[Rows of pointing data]
_ _ _ _

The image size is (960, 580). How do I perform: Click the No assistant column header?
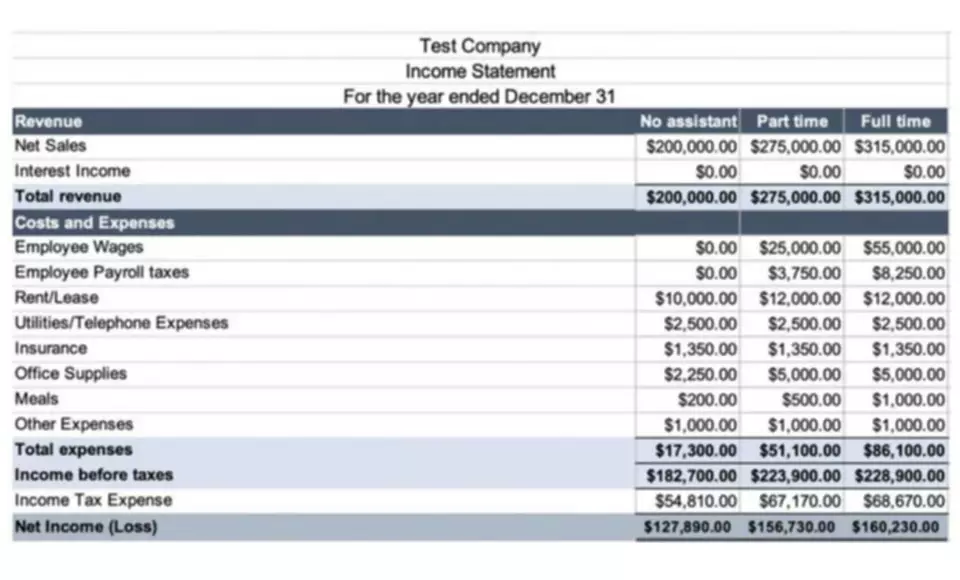tap(688, 121)
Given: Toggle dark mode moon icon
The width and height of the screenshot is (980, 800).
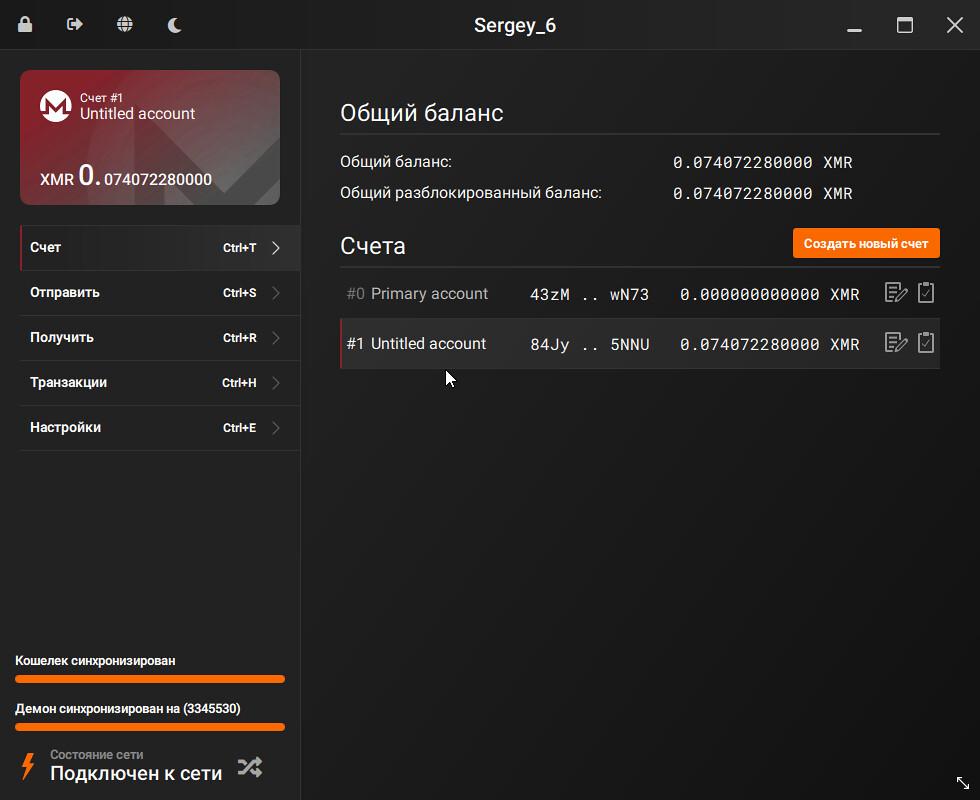Looking at the screenshot, I should pyautogui.click(x=175, y=25).

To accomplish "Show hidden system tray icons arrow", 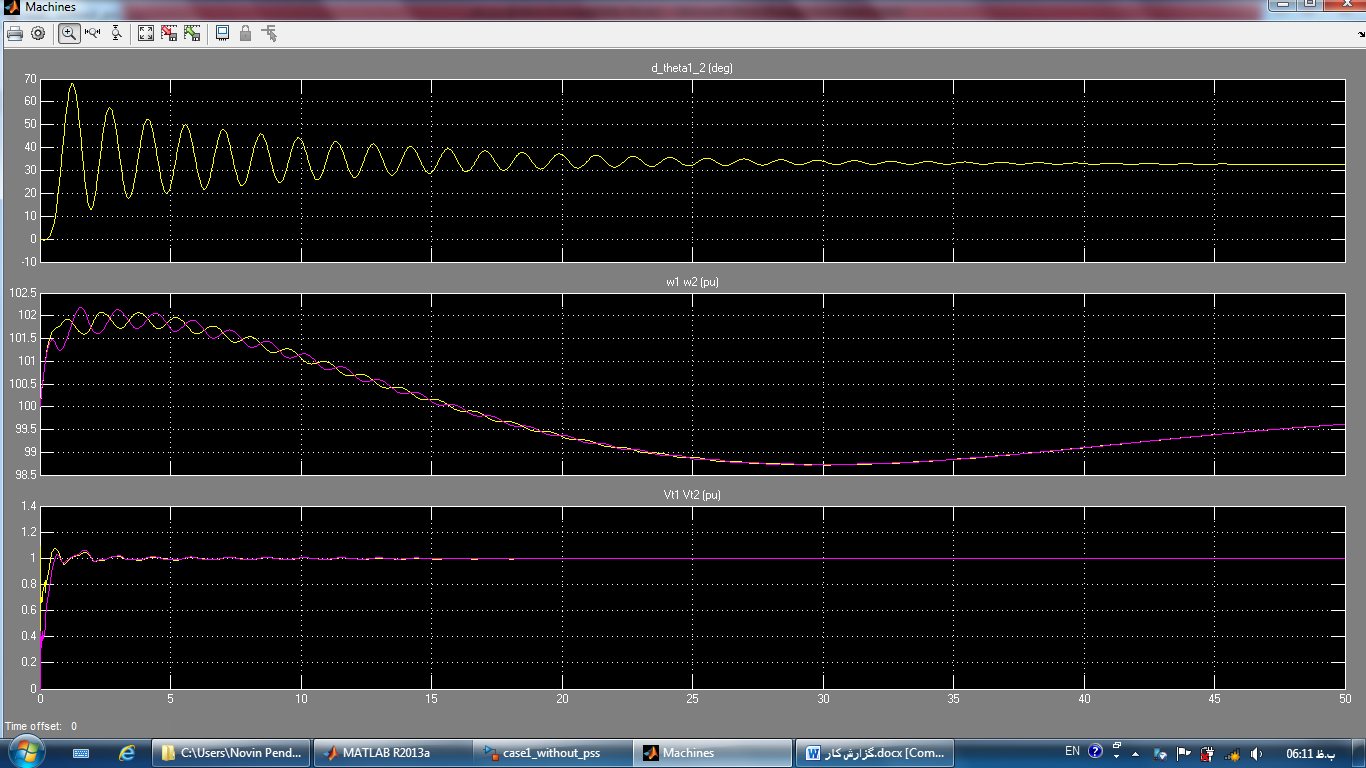I will coord(1136,753).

_ _ _ _

_What is being asked_
Copy the entries word for word from their first line through the line that contains "tap(688, 121)", including both ends, and omit the pictures from your copy.

_Correct answer_
The image size is (960, 580). How do I perform: Click the No assistant column header?
tap(688, 121)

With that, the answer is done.